I need to take a step back. I've become consumed by Bellamy too quickly. I've let my body and heart take control. I haven't been thinking straight.

I sigh as I roll out of bed walking to the bathroom to take a shower. As I get in the shower the warm water falls over my body instantly releasing some of the stress.  I take my time in the shower hoping to escape my reality for as long as possible.

I get out of the shower and throw some boxers and an over sized band tee on. I step out of my room when the smell of pizza hits my nose.

As I entered the kitchen I am greeted by Bailey sitting on our kitchen island. Still looking pretty as ever with her messy hair and oversized tie-dye shirt and a box of Little Caesars Pizza in her lap.

"You save me a piece?" I ask with a smirk as I walk up to her and steal the box off her lap.

"Hey that's mine!" She says with a fake whine.

"Yeah yeah now it's mine too." I exclaim with a giggle.

After a few moments of silence while both of us enjoy our pizza Bailey finally speaks up.

"So..how are you feeling after sleeping on it?" She ask slowly.

I take a bite of pizza right as she ask in hopes to delay answering her. I finally swallow my bite and take a deep breath. Making up my mind right then.

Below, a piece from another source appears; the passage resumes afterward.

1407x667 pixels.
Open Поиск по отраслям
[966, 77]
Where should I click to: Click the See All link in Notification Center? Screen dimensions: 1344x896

"I'm just going to take a step back." I say quickly.

"Step back?" Bailey says as she snatches the pizza box back from me. Almost making her fall off the island. We both pause to laugh at her clumsiness.

"Anyways. Step back? How so?" Bailey ask again pushing me to open up.

"I think it's best if we just don't have sex for starters. After we had sex at the water fall I felt like that's all he really cares for. Not that he acts like it. But he's Bellamy.." I slowly trail off as all the shit memories I have from the few years I was friends with Bellamy replay in my mind.

"It is hard to imagine him in a committed anything." Bailey mumbles out with her mouth full.

"Gross." I say as I roll my eyes. "I just know that I need to take things extremely slow with him. I could get lost in him so easily.." I trail off again.